What to do =
Taking the line that contains "Click the 'Balancing" as the start and the last line of the data as the end, repeat exactly every line in that span, but no pictures.

Given records =

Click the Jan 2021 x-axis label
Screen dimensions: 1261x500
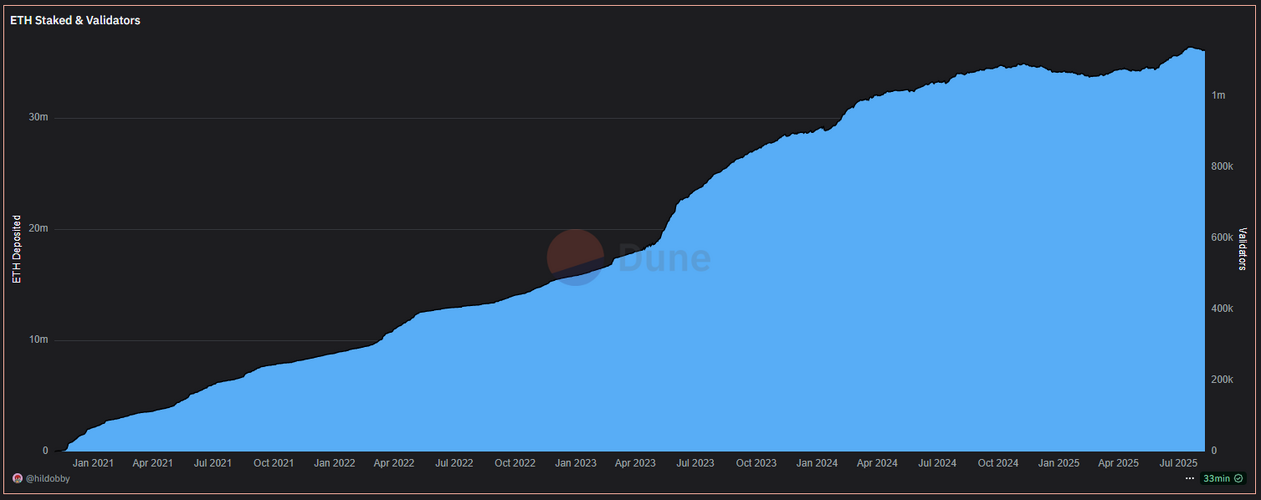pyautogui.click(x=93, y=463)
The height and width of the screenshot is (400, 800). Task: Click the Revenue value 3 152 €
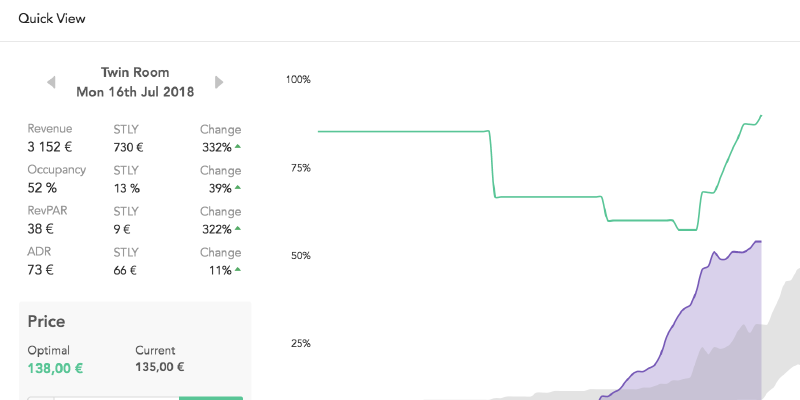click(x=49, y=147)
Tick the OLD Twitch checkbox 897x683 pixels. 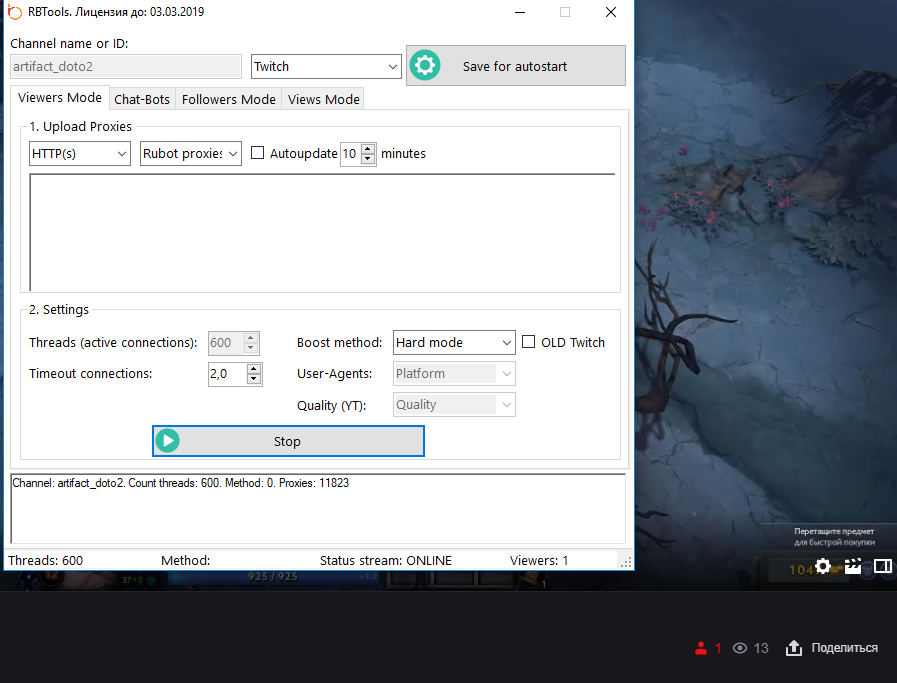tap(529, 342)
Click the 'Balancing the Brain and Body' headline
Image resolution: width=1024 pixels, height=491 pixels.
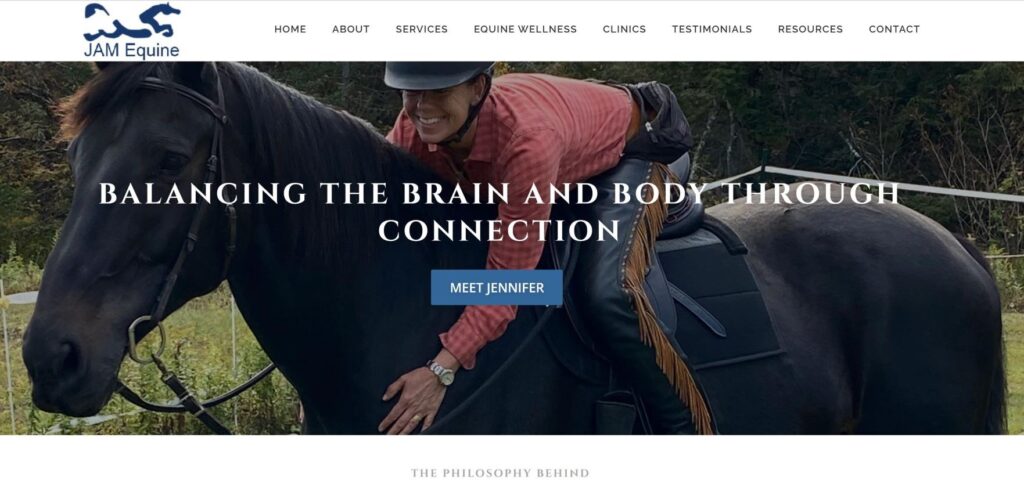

Task output =
Click the 'Balancing the Brain and Body' headline
Image resolution: width=1024 pixels, height=491 pixels.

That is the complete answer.